What this task involves ▸
Within the records that follow, determine how many lines include the word "target". State the number and nothing further.

Data provided ▸
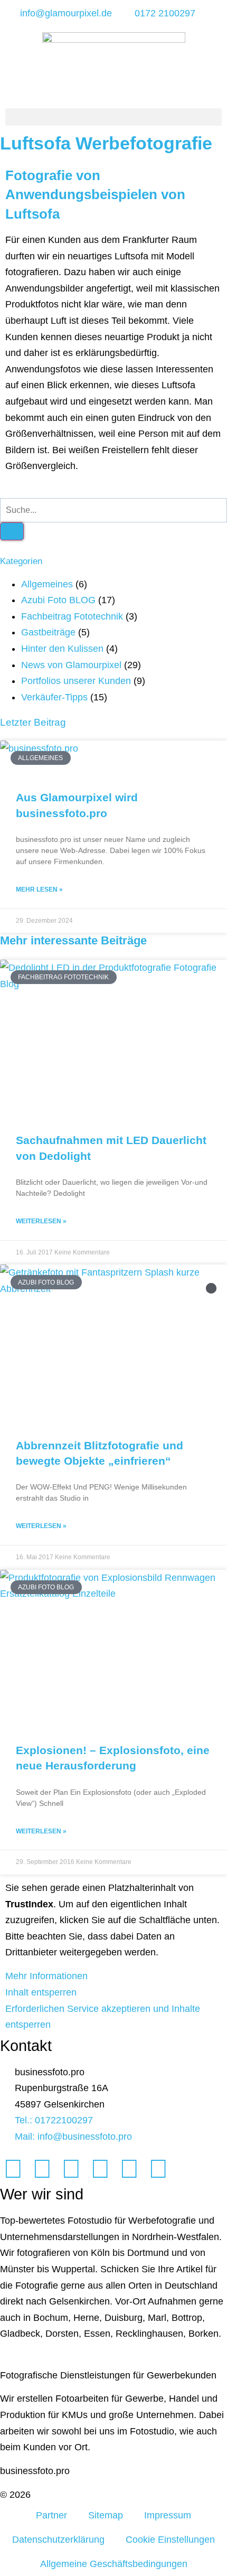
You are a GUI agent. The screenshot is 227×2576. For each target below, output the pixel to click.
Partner (51, 2515)
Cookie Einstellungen (170, 2539)
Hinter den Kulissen (62, 648)
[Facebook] (13, 2169)
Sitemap (105, 2515)
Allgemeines (47, 584)
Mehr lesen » (39, 889)
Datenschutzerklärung (58, 2539)
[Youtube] (100, 2169)
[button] (113, 117)
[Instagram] (71, 2169)
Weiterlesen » (41, 1221)
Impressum (167, 2515)
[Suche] (12, 531)
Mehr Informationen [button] (46, 1976)
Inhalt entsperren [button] (41, 1992)
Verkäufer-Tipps (54, 697)
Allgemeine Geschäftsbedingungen (113, 2564)
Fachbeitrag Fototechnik (72, 616)
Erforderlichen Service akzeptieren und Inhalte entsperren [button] (102, 2016)
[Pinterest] (129, 2169)
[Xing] (158, 2169)
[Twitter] (42, 2169)
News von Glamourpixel (71, 665)
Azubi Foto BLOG (58, 600)
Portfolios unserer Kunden (76, 681)
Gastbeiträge (48, 632)
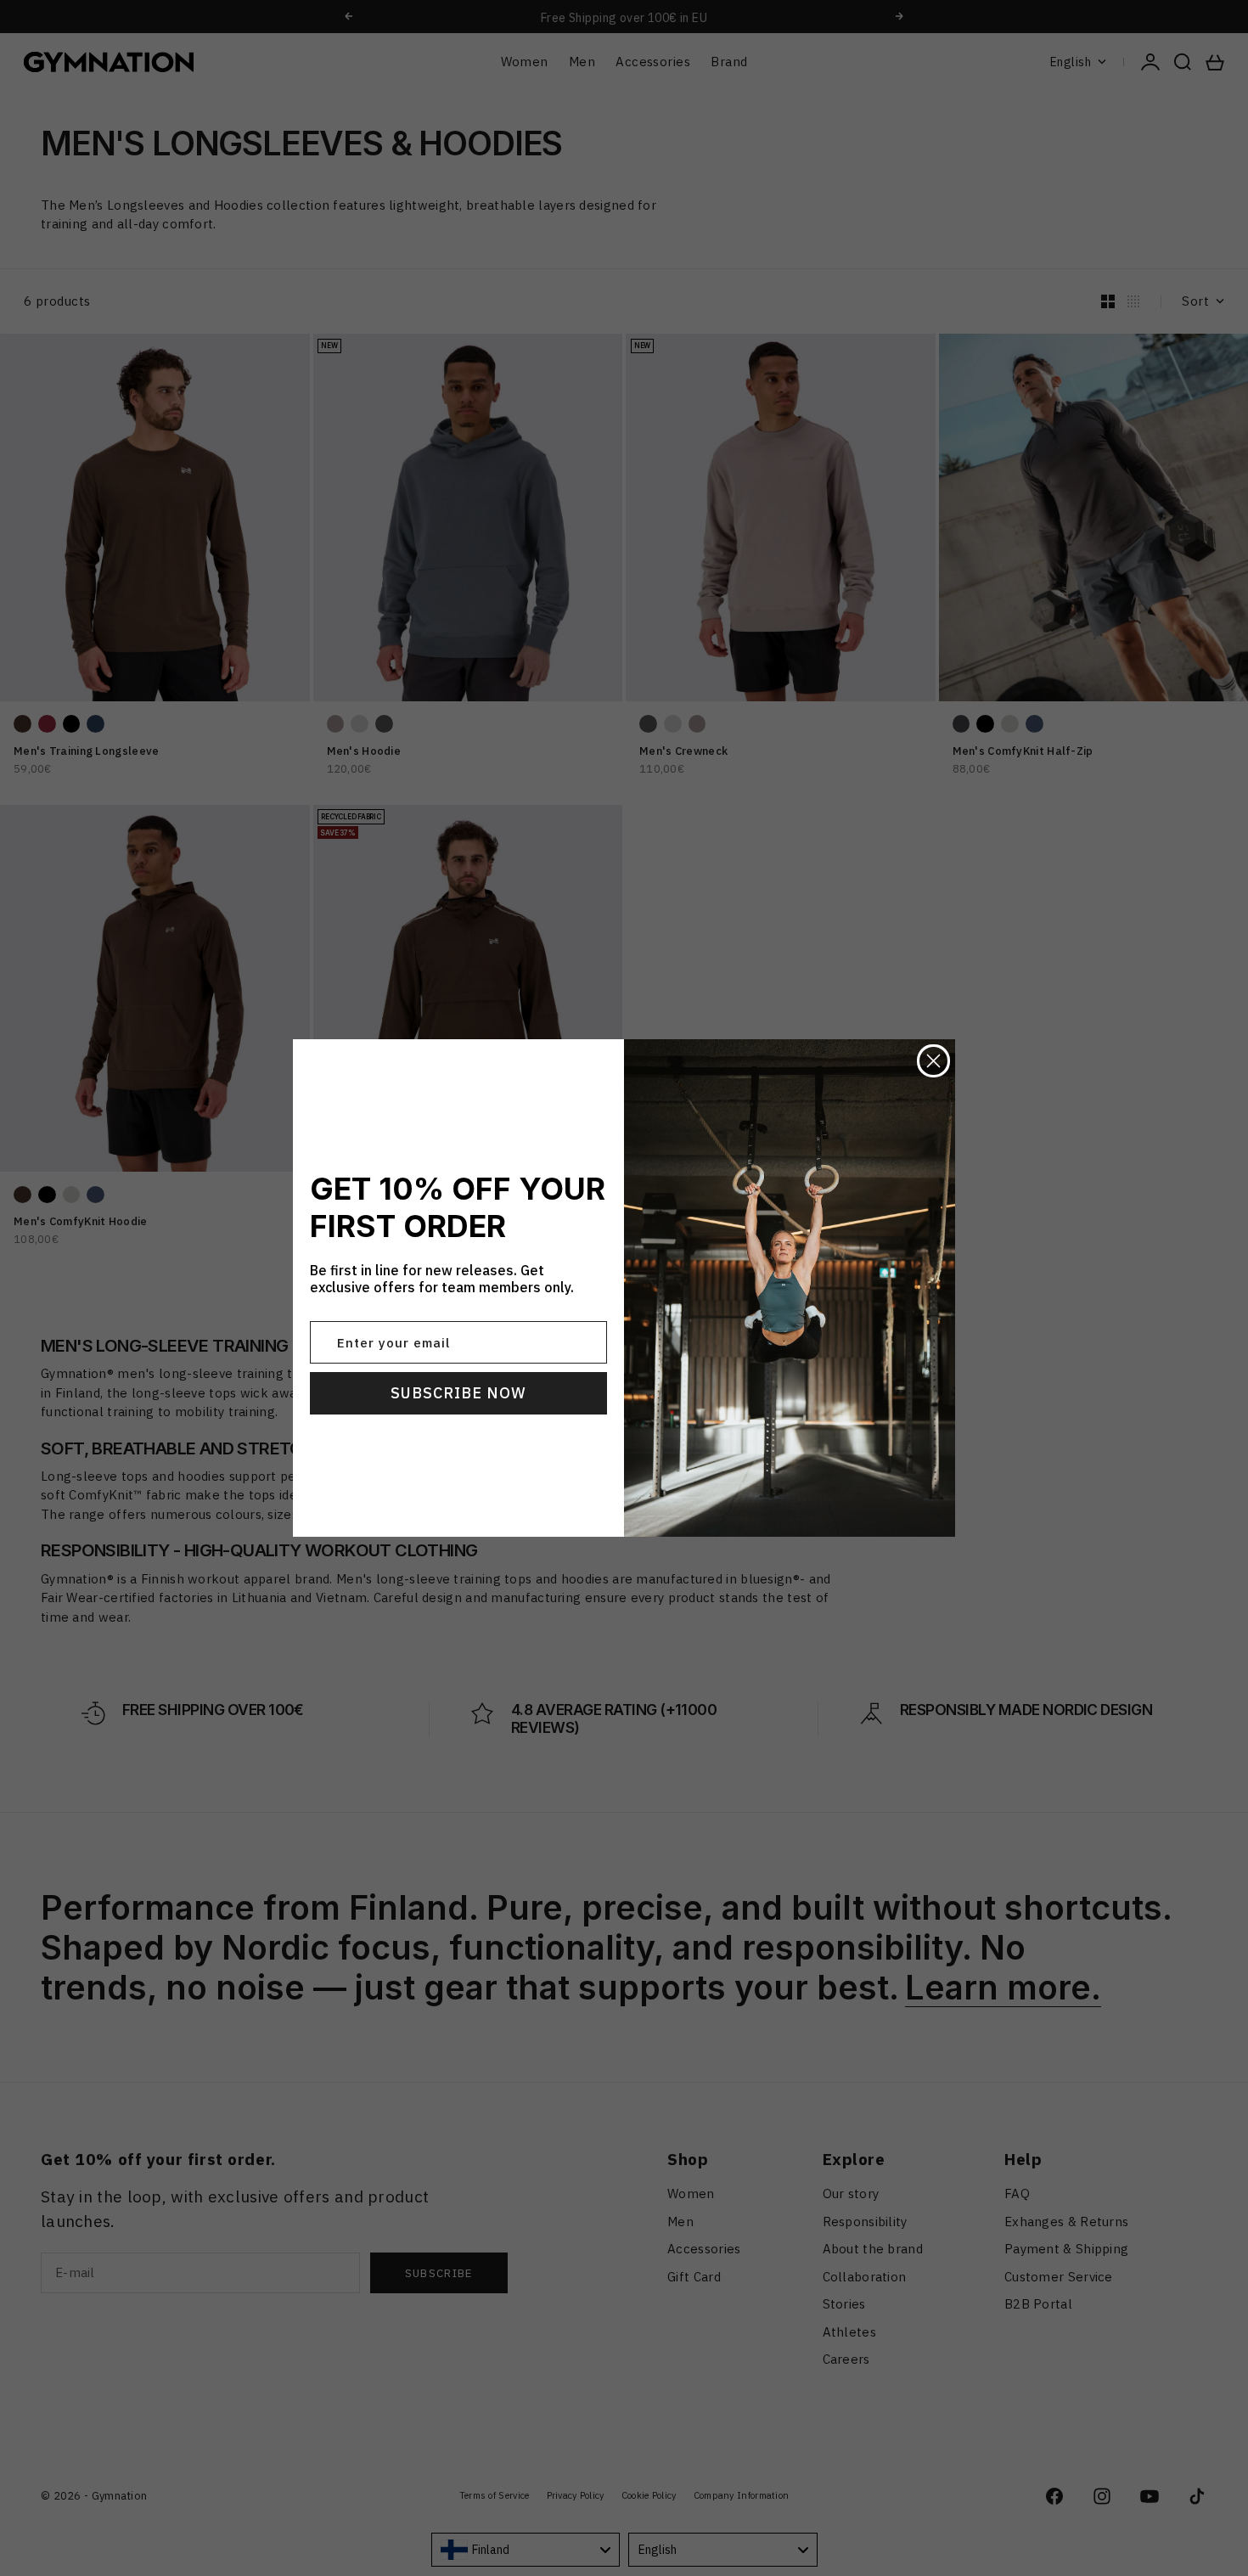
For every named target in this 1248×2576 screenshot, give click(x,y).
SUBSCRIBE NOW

Exercise response ▸
2